BRIEF: Render the entries from the line containing "Given: Click the blue 'У роботі' color swatch" through the end of the entries as a two-column CSV with the headers input and output, one row per entry, each holding the entry's text and its answer in a single quoted field with line breaks replaced by spaces. Leave the pictures out.

● ● ● ● ●

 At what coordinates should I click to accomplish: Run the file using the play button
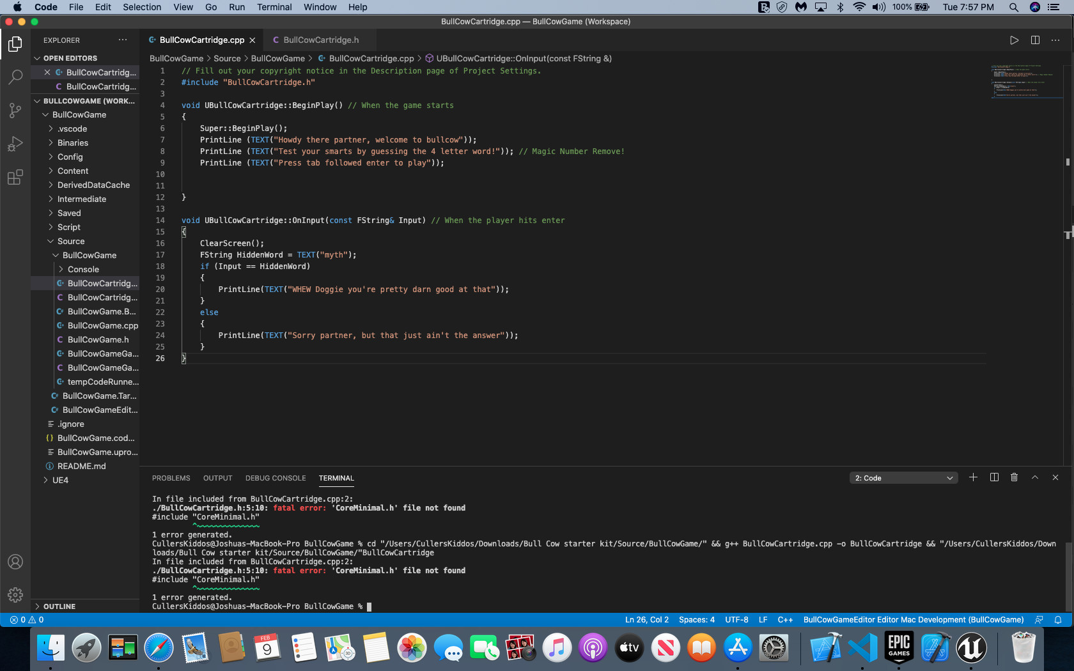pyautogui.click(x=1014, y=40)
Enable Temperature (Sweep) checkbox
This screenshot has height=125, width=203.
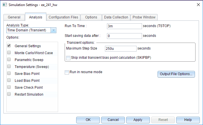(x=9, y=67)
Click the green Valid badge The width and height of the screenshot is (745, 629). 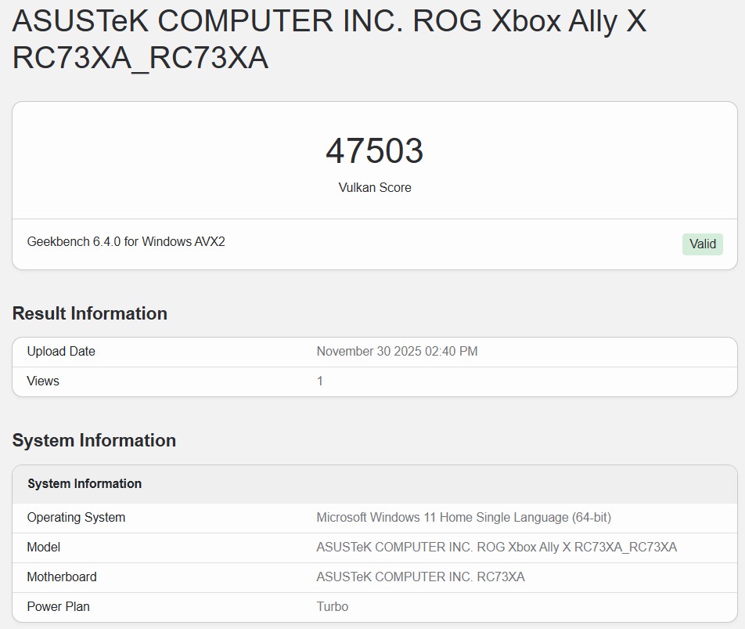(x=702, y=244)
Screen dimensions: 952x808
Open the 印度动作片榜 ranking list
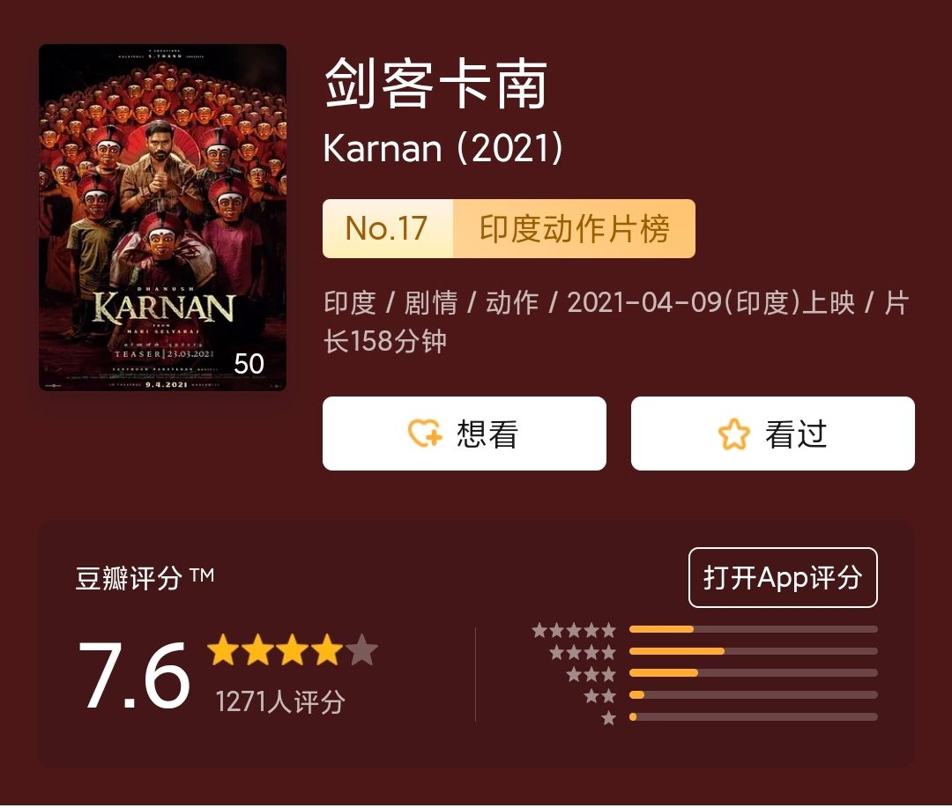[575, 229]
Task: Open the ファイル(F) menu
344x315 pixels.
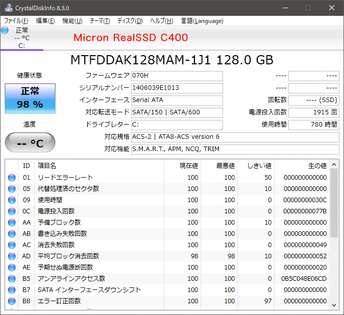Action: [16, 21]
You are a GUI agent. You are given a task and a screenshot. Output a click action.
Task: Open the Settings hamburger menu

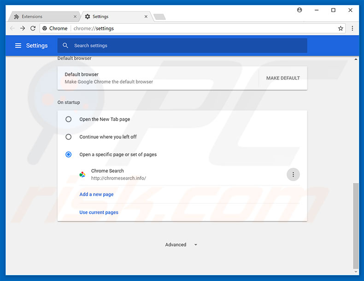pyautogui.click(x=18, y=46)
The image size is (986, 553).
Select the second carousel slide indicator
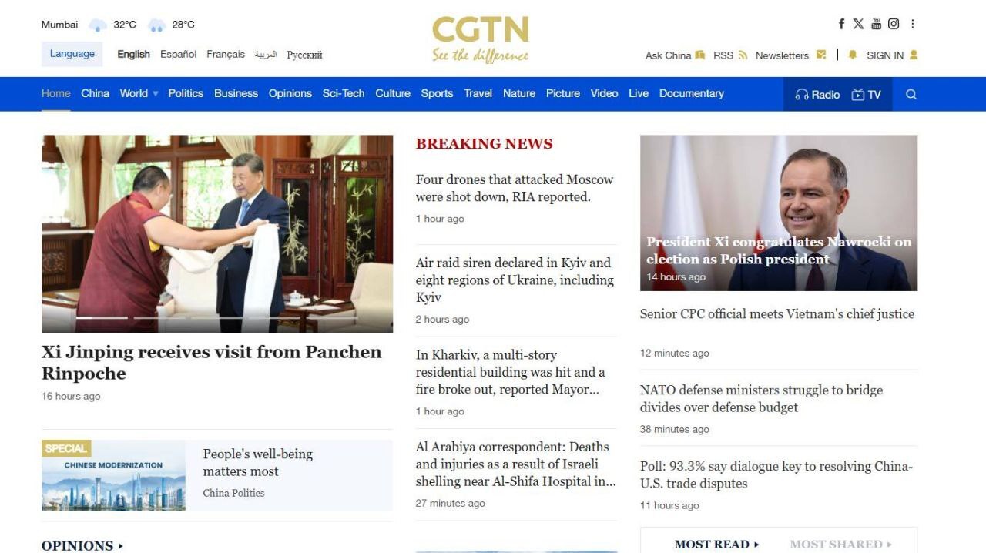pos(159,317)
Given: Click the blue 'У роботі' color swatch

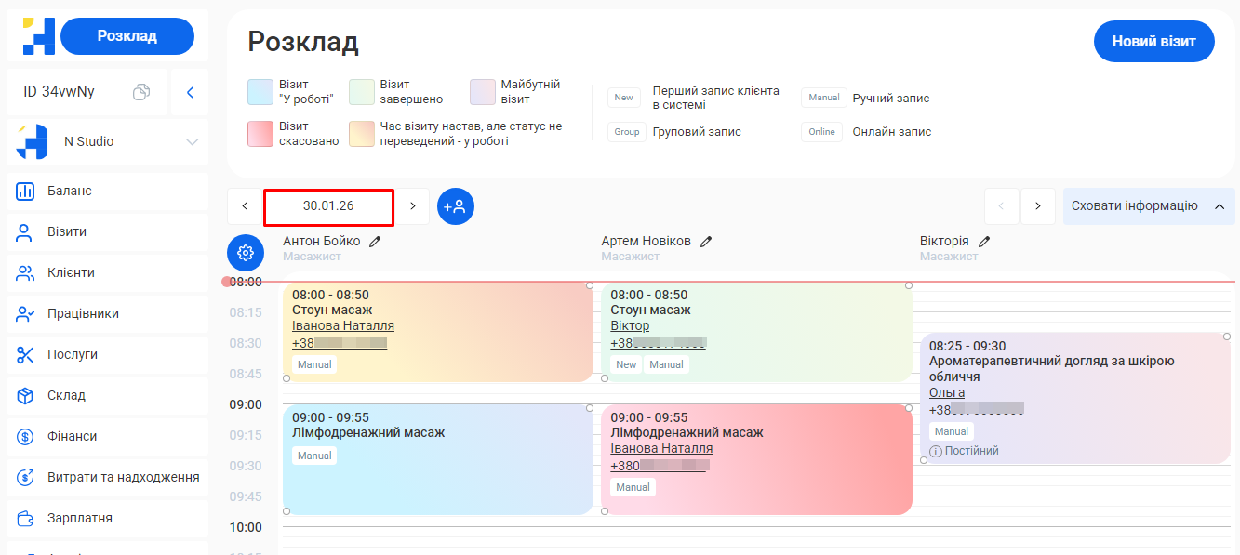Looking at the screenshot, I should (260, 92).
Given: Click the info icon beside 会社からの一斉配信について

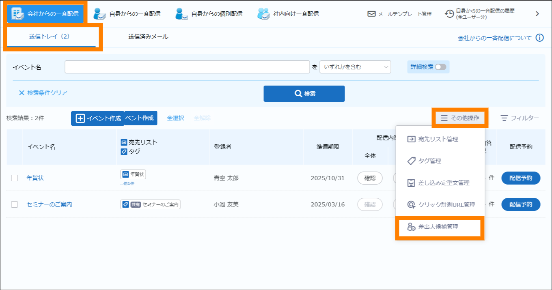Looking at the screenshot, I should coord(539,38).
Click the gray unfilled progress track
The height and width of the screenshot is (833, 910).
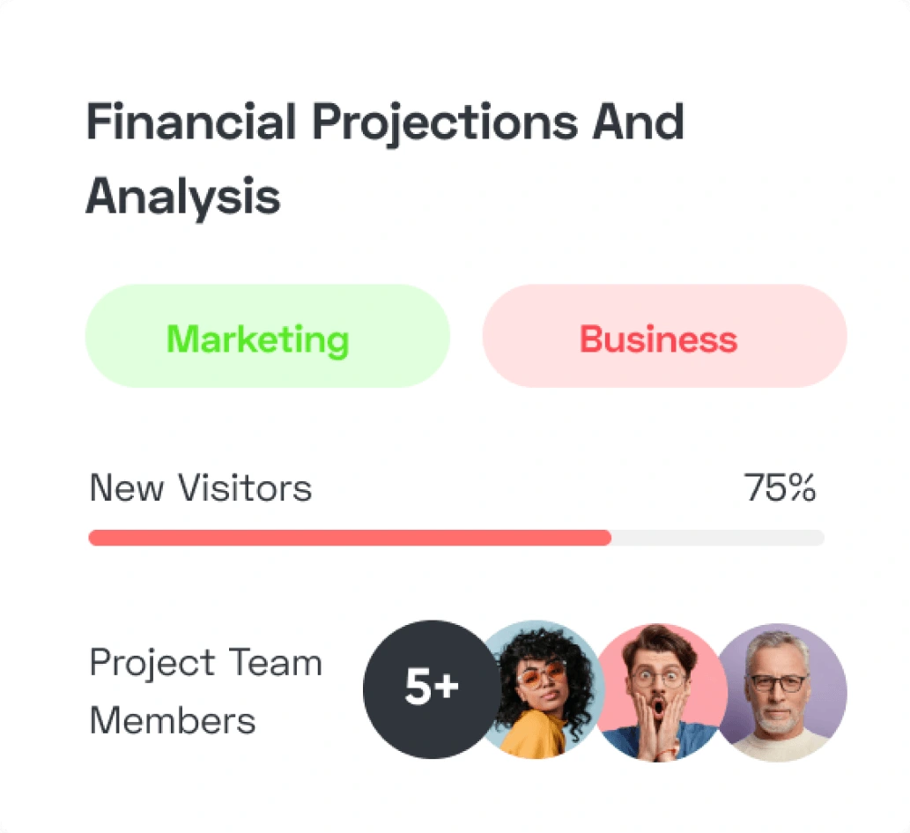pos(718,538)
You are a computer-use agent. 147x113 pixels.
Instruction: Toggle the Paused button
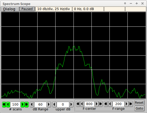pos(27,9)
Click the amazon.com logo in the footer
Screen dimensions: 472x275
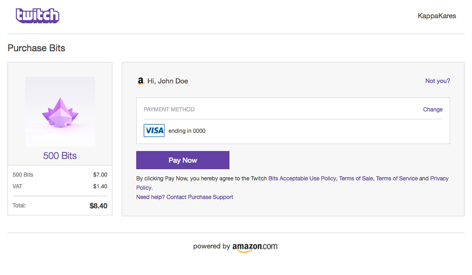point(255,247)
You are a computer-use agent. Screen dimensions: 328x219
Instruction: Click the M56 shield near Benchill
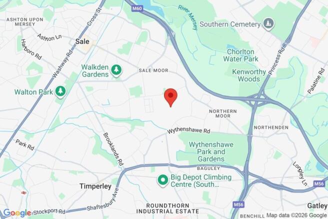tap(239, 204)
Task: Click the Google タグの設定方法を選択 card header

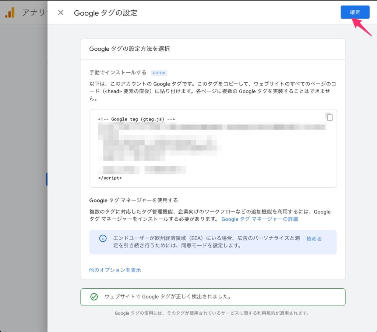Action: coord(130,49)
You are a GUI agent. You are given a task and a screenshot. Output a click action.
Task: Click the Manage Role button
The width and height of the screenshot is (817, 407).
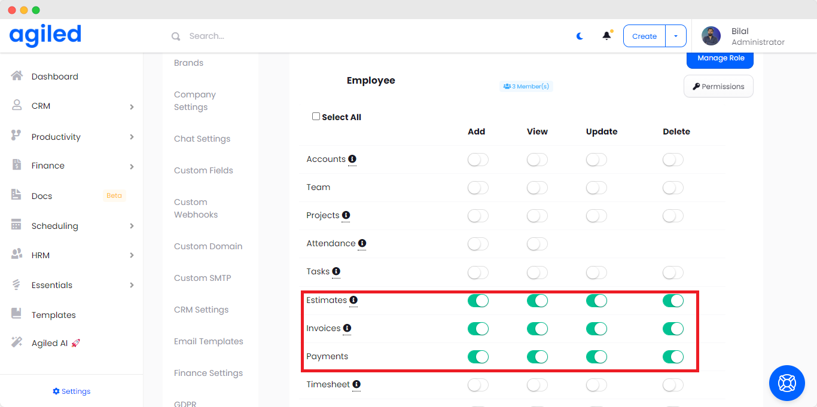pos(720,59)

● ● ● ● ●

RESPONSE TO THE TASK:
input,output
"Given: Click the blue 'У роботі' color swatch","Looking at the screenshot, I should (260, 92)."
"Given: Click the info icon beside 会社からの一斉配信について","Looking at the screenshot, I should coord(539,38)."
"Click the gray unfilled progress track The height and width of the screenshot is (833, 910).","pos(718,538)"
"You are a computer-use agent. 147x113 pixels. Instruction: Toggle the Paused button","pos(27,9)"
"Click the amazon.com logo in the footer Screen dimensions: 472x275","point(255,247)"
"You are a computer-use agent. Screen dimensions: 328x219 Instruction: Click the M56 shield near Benchill","tap(239, 204)"
"Task: Click the Google タグの設定方法を選択 card header","Action: coord(130,49)"
"You are a GUI agent. You are given a task and a screenshot. Output a click action. Task: Click the Manage Role button The width and height of the screenshot is (817, 407).","pos(720,59)"